In Het Nieuwe Nu pleit cabaretier Vincent Bijlo tegen hokjesdenken. Dat doet hij aan de hand van een aantal mooie, persoonlijke verhalen. Helaas lukt het hem niet altijd om het persoonlijke en het maatschappelijke op een interessante manier met elkaar te verbinden.

Welkom bij de club’, zeggen mensen tegen Vincent Bijlo als ze horen dat hij vijftig is geworden. Vreselijk vindt hij dat, want wat is dat dan voor club? Je behoort toch niet opeens tot een heel apart ras als je vijftig bent?

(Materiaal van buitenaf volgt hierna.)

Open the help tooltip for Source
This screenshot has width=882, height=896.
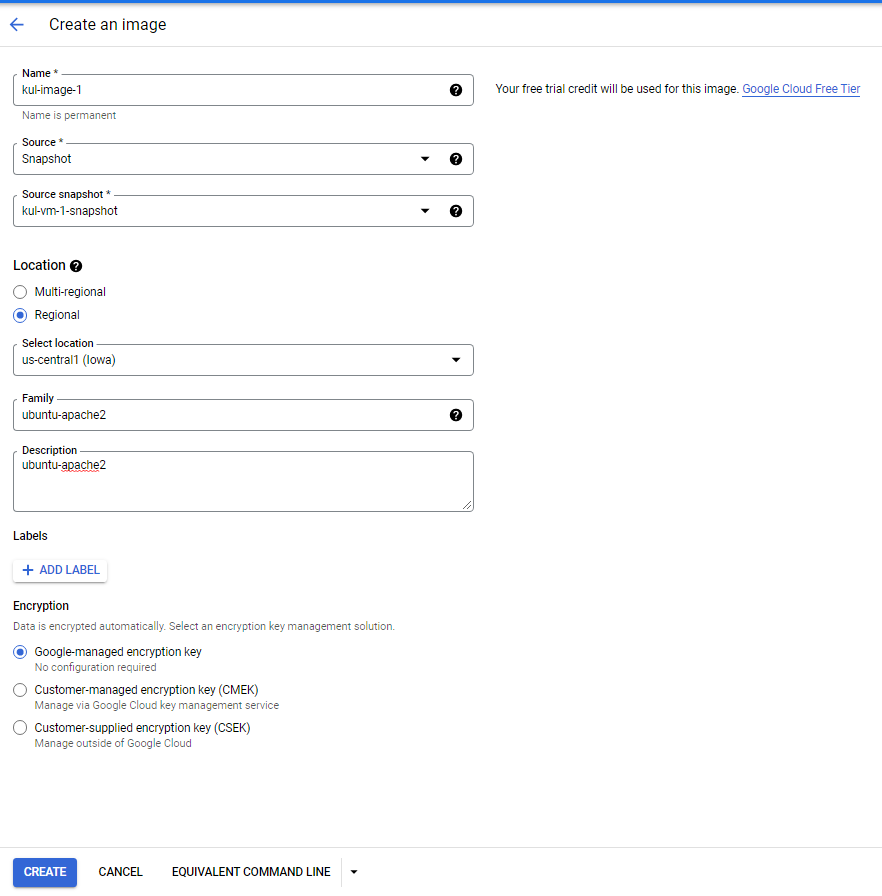tap(456, 158)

Bijlo houdt er niet van om beoordeeld te worden op zijn leeftijd of, zoals ook vaak gebeurt, op zijn vermeende handicap. Hij is blind en dat beïnvloedt de manier waarop mensen over hem denken en met hem omgaan. Bijlo is op zijn best wanneer hij vertelt over de misverstanden waartoe dit hokjesdenken kan leiden.

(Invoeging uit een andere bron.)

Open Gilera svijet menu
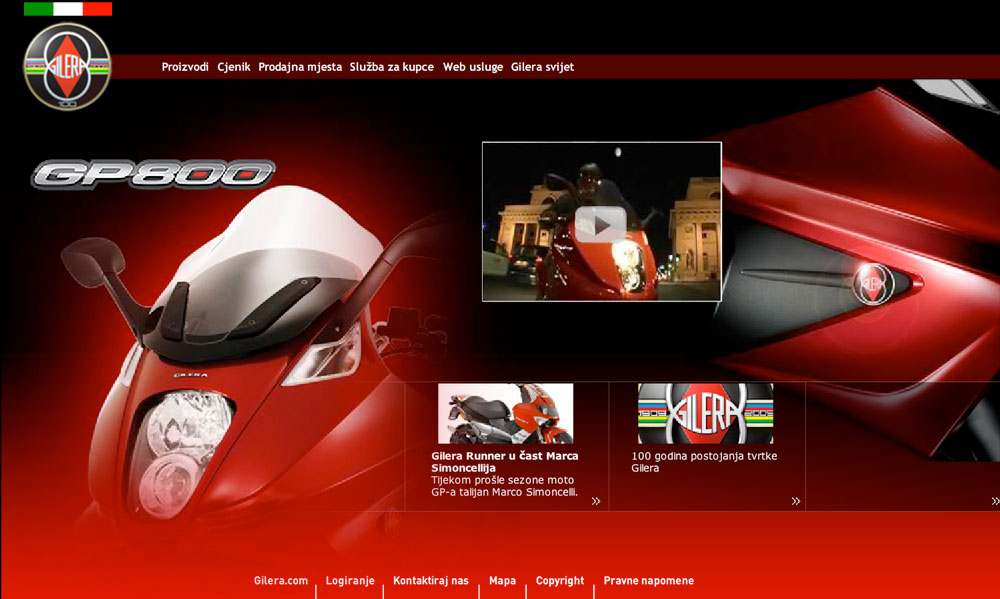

Zo vertelt hij een prachtig verhaal over zijn aanmelding bij een vrijwilligersorganisatie. Bijlo wil graag zijn medemens helpen en daarom belt hij met een medewerker over de mogelijkheden. Als blijkt dat hij allerlei baantjes niet kan doen, bijvoorbeeld omdat je daarvoor auto moet kunnen rijden, biecht hij op dat hij blind is. ‘Ah, u hééft een zorgvraag’, reageert de man aan de andere kant van de lijn. ‘Nee’, probeert Bijlo nog, ‘ik wil zelf graag iemand helpen!’ Maar de medewerker is vastbesloten: Bijlo moet geholpen worden, anderen helpen zit er voor hem niet in.

In zijn verhaal over de vrijwilligersorganisatie komen het persoonlijke en het maatschappelijke op een mooie manier samen. Helaas weet Bijlo die verbinding niet altijd te leggen. Sommige van de persoonlijke anekdotes die hij vertelt zijn te particulier om indruk te maken: zo laat hij ons allerlei geluiden uit zijn jeugd horen, die niet echt gaan leven omdat hij weinig vertelt over de betekenis die die geluiden voor hem als kind hadden. Andersom mist Bijlo’s maatschappijkritiek soms diepte wanneer die niet verbonden is aan zijn persoonlijke geschiedenis. Vooral in de liedjes, soms serieus en soms grappig, komt Bijlo niet helemaal uit de verf. Hij heeft geen fraaie zangstem en de teksten zijn behoorlijk oppervlakkig.

De combinatie van ontroering en inhoudelijke scherpte bereikt Bijlo dan weer wel in de verhalen over zijn vader, een boze PvdA’er die als hij een borrel op had veranderde in een kwade PVV’er. Bijlo schetst hier niet alleen een mooi portret van zijn vader, maar bekritiseert ook meteen de huidige cultuur binnen de PvdA – kwaad zijn ze daar al lang niet meer, alle PvdA’ers zijn managers geworden – en laat zien dat er in ons allemaal een PVV’er schuilt. Jammer dat er niet veel meer van dit soort verhalen in Bijlo’s voorstelling zitten.